Message boards : ATLAS application : Most error that I have encountered
Message board moderation

To post messages, you must log in.

AuthorMessage
Beom Sik Shin

Send message
Joined: 28 Nov 09
Posts: 3
Credit: 211,168
RAC: 76
Message 47995 - Posted: 11 Apr 2023, 18:40:23 UTC
Last modified: 11 Apr 2023, 19:30:51 UTC

I've dug the rabbit hole and found some problems and a temporary workaround.

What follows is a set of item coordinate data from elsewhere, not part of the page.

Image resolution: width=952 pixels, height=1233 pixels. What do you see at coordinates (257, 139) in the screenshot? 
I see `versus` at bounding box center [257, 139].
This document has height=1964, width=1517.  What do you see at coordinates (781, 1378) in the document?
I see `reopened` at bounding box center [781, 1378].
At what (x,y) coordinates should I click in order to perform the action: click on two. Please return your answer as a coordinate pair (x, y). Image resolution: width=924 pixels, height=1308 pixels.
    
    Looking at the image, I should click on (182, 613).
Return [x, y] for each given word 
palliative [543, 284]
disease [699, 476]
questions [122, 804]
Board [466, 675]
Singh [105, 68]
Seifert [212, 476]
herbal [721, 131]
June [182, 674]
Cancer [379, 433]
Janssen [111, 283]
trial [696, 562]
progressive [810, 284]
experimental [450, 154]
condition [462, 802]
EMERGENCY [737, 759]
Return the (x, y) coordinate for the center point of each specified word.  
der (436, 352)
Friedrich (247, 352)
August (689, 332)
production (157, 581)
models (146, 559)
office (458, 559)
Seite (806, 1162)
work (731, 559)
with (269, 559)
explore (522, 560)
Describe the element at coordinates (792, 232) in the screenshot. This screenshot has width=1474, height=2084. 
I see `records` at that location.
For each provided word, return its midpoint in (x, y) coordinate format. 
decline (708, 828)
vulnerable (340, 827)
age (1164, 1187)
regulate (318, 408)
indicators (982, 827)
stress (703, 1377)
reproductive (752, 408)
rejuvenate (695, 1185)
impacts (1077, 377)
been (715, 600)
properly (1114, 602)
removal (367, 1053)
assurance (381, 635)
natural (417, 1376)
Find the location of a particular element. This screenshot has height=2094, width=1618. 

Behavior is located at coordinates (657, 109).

SSL error with CERN CA Certificate

2023-04-11 17:36:19,442 | WARNING  | failed to load data from url=https://atlas-cric.cern.ch/cache/ddmendpoints.json, error: <urlopen error [SSL: CERTIFICATE_VERIFY_FAILED] certificate verify failed: self signed certificate in certificate chain (_ssl.c:1129)> .. trying to use data from cache=/var/lib/boinc-client/slots/0/agis_ddmendpoints.agis.ALL.json


I'm not sure what it is but somehow this slows down the first initial running time for retrying. If you try to visit the site it will throw a warning about certification. CERN CA is not an approved certificate somehow. Based on that, I have added CERN CA (Grid, Root) https://ca.cern.ch/cafiles/ with

update-ca-certificates

And, still happening. However, it will work by doing
wget https://atlas-cric.cern.ch/cache/ddmendpoints.json -O agis_ddmendpoints.agis.ALL.json

this is for every slot, modify the job file a little bit.

Does anyone know how to solve this more cleanly? (or is this not necessary?)

CoolDB connection with IPv6, and WSL

Initially, I was trying to do it in WSL2 (and it was almost possible but lack of IPv6 support make it fail). Seeing log.EVNTtoHITS, there was a guaranteed failure, and it was the attempt to connect some COOLDB/TF200? There was a detailed failure log that shows the attempt with an IPv6 address.

I tried to disable the IPv6 on Linux wise, assuming there might be an IPv4 address for fallback. But It wasn't and adding to that, I don't have an IPv6 address to connect.

Hyper-V with IPv6

I really need my WSL functionality available, even if I use the Vbox version, it cannot be resolved due to the no-IPv6 situation. Fortunately, there is a tunneling solution for IPv4 to IPv6 (6in4). https://handwiki.org/wiki/List_of_IPv6_tunnel_brokers Hyper-V supports IPv6, and performance degradation is fairly tolerable, in my opinion.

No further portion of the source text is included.